Stage 3 Draft / March 25, 2024

Uint8Array to/from base64

Contributing to this Proposal

This proposal is developed on GitHub. A playground is available with examples and a non-production polyfill to allow direct experimentation.

1 Uint8Array.prototype.toBase64 ( [ options ] )

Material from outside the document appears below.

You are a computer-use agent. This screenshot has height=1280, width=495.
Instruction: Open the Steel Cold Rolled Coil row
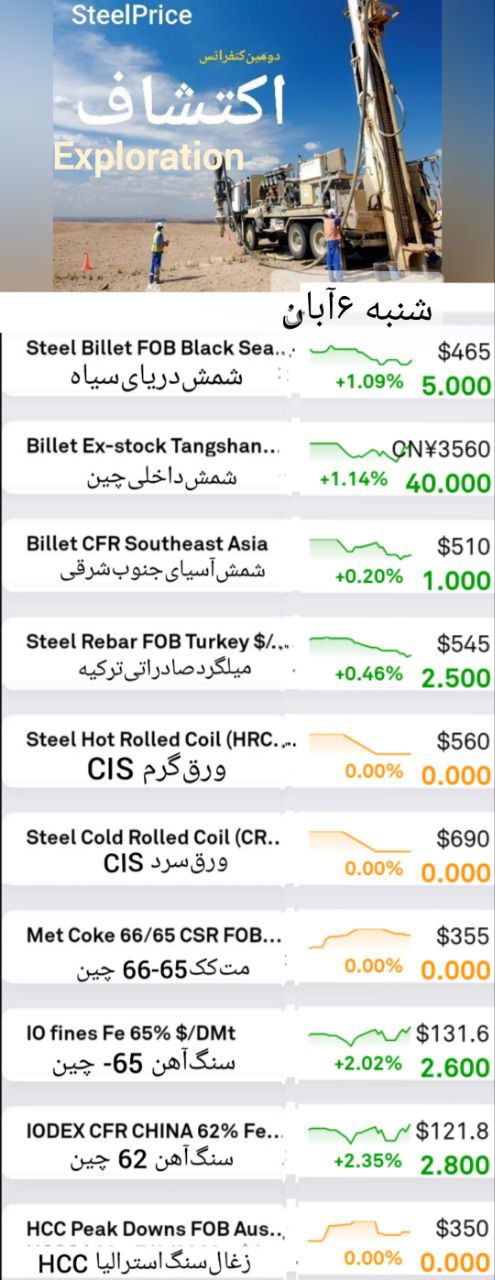(247, 853)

  1. Let O be the this value.
  2. Perform ? ValidateUint8Array(O).
  3. Let opts be ? GetOptionsObject(options).
  4. Let alphabet be ? Get(opts, "alphabet").
  5. If alphabet is undefined, set alphabet to "base64".
  6. If alphabet is neither "base64" nor "base64url", throw a TypeError exception.
  7. Let toEncode be ? GetUint8ArrayBytes(O).
  8. If alphabet is "base64", then
    1. Let outAscii be the sequence of code points which results from encoding toEncode according to the base64 encoding specified in section 4 of RFC 4648. Padding is included.
  9. Else,
    1. Assert: alphabet is "base64url".
    2. Let outAscii be the sequence of code points which results from encoding toEncode according to the base64url encoding specified in section 5 of RFC 4648. Padding is included.
  10. Return CodePointsToString(outAscii).

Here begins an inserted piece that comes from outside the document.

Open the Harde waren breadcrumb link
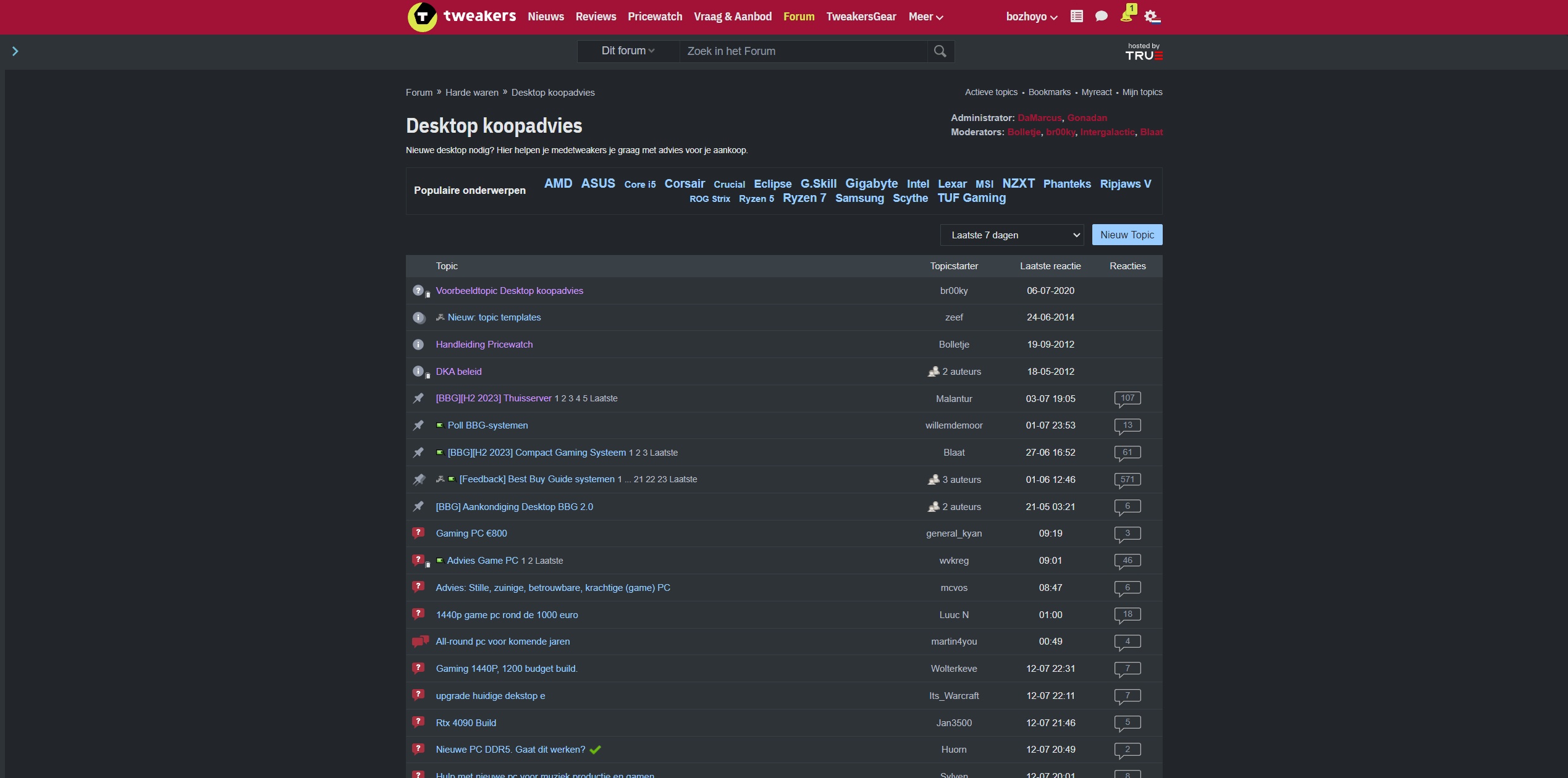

2 Uint8Array.prototype.toHex ( )

  1. Let O be the this value.
  2. Perform ? ValidateUint8Array(O).
  3. Let toEncode be ? GetUint8ArrayBytes(O).
  4. Let out be the empty String.
  5. For each byte byte of toEncode, do
    1. Let hex be Number::toString(𝔽(byte), 16).
    2. Set hex to StringPad(hex, 2, "0", start).
    3. Set out to the string-concatenation of out and hex.
  6. Return out.

3 Uint8Array.fromBase64 ( string [ , options ] )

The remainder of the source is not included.